Grace Bumbry und Gustav Kuhn bei der Pressekonferenz 2010

Als "schwarze Venus" gelang ihr 1961 der internationale Durchbruch in der Musikwelt. Damals debütierte Grace Bumbry bei den Bayreuther Festspielen als Venus in Wagners "Tannhäuser". Grace Bumbry, am 4. Januar 1937 in St. Louis (Missouri) geboren, stammt aus einfachen Verhältnissen. Die Mutter war Hausfrau und Lehrerin, der Vater Eisenbahnangestellter. Während ihrer Jugend sang sie im Kirchenchor und gewann bereits im Alter von 17 Jahren einen Radiowettbewerb. Als Preis erhielt sie ein Stipendium für einen Studienplatz an der Musikschule von St. Louis, doch die Schule weigerte sich, Grace Bumbry aufzunehmen. Schwarze Studenten waren unerwünscht.

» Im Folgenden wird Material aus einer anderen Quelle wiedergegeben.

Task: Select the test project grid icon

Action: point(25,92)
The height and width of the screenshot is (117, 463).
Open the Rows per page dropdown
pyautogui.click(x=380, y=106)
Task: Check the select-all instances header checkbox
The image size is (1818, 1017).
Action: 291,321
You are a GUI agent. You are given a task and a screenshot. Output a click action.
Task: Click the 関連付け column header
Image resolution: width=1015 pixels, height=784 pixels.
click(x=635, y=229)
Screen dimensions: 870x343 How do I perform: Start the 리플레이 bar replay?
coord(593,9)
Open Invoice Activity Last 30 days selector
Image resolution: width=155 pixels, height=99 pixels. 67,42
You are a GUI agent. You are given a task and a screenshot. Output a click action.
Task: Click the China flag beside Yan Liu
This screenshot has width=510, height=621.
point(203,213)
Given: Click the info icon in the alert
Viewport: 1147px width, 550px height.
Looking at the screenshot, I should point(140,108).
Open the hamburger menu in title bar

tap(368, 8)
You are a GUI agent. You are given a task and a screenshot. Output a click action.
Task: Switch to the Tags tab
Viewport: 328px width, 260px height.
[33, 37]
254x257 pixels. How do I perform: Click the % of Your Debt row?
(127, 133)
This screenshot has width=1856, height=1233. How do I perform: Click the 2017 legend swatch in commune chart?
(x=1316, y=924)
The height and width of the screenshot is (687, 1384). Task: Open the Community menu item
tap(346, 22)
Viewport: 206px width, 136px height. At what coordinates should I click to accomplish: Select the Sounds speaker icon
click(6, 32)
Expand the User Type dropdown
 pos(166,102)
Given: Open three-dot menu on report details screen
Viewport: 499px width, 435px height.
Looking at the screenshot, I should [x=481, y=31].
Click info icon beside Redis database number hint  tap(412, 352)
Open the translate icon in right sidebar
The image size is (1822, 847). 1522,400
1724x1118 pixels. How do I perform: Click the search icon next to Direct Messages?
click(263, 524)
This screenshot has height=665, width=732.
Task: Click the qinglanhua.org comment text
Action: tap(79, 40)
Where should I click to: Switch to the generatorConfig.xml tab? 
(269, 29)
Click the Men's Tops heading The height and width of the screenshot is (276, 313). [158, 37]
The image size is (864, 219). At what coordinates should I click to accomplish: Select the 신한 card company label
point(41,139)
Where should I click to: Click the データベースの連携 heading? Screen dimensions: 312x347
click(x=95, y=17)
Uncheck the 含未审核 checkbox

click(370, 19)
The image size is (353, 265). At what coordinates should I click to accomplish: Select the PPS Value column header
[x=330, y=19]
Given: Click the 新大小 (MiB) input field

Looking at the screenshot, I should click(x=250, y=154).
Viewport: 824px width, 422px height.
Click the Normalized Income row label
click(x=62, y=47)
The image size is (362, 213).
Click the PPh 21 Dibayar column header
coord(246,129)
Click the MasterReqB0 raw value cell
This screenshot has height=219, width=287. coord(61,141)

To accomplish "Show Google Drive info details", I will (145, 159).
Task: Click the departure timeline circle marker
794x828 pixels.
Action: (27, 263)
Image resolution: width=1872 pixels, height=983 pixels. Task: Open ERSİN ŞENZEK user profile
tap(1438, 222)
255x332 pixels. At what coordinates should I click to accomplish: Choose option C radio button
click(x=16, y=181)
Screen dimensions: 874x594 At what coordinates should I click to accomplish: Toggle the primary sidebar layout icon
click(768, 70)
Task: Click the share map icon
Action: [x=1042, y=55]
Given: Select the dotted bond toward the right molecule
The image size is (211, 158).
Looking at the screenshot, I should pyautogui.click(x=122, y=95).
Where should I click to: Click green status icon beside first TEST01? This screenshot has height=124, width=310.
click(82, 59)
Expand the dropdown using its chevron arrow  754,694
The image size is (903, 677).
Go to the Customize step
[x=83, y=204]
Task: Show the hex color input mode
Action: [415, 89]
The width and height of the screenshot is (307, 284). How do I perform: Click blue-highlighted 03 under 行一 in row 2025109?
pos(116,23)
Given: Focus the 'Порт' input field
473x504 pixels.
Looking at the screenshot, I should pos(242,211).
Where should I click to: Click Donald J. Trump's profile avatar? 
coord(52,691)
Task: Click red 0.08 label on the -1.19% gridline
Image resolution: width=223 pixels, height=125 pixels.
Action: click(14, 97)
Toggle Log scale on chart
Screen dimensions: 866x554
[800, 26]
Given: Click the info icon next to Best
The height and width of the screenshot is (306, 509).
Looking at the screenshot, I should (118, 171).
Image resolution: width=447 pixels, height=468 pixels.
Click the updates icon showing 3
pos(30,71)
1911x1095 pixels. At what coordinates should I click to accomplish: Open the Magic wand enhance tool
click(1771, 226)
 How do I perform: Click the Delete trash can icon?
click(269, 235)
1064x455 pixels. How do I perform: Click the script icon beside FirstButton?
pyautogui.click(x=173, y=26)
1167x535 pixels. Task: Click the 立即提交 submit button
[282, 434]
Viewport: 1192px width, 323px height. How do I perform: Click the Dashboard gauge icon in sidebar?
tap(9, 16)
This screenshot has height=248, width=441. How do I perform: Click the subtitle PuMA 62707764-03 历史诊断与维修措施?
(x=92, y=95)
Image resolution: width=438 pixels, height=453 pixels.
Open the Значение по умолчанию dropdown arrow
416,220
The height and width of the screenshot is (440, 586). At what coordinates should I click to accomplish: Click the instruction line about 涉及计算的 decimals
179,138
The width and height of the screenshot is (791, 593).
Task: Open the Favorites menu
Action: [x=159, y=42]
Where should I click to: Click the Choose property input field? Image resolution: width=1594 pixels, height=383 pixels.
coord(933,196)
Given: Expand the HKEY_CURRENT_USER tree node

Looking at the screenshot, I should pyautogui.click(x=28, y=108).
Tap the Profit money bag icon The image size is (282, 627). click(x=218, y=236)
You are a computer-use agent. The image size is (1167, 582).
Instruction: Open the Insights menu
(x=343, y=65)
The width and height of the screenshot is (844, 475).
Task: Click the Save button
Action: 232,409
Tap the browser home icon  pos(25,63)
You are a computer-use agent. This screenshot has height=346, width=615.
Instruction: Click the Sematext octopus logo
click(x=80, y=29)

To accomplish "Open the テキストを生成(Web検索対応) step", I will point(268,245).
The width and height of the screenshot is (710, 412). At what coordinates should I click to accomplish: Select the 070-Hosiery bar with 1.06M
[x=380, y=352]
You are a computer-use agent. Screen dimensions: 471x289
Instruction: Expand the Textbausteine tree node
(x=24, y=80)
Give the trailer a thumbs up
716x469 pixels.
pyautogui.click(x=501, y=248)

Ein sensationeller Auftritt bei dem Arthur Godfrey Talent Scout Programm führte zu einem Stipendium an der Boston University und später an der Northwestern University in Evanston (Illinois). Dort traf sie die legendäre deutsche Sopranistin Lotte Lehmann, die sie einlud nach Santa Barbara zu kommen. Grace Bumbry wechselte zur Music Academy of the West und blieb dort bis 1959. Grace Bumbry gilt als bedeutendste Schülerin Lotte Lehmanns.

 

 

 

Grace Bumbry gab 1959 ihr Konzertdebüt in London, 1960 ihr Bühnendebüt in Basel. 1960 sang sie als erste farbige Sängerin an der Pariser Oper die Amneris in Verdis "Aida". 1961 engagierte sie Wieland Wagner als Venus in Wagners "Tannhäuser" für die Bayreuther Festspiele. Als "schwarze Venus von Bayreuth" löste sie einen nie dagewesenen Pressewirbel aus und wurde über Nacht zum Star. Es folgten Engagements mit den bedeutendsten Dirigenten an allen wichtigen Opernhäusern (u.a. Wiener Staatsoper, Covent Garden, MET) und Festivals (u.a. Salzburger Festspiele) der Welt. Erst kürzlich feierte sie einen weiteren Triumph als Monisha in Joplins "Treemonisha" am Pariser Châtelet. Grace Bumbry wurde 2009 von Barack Obama mit dem Kennedy Center Honors für ihre Lebensleistung ausgezeichnet.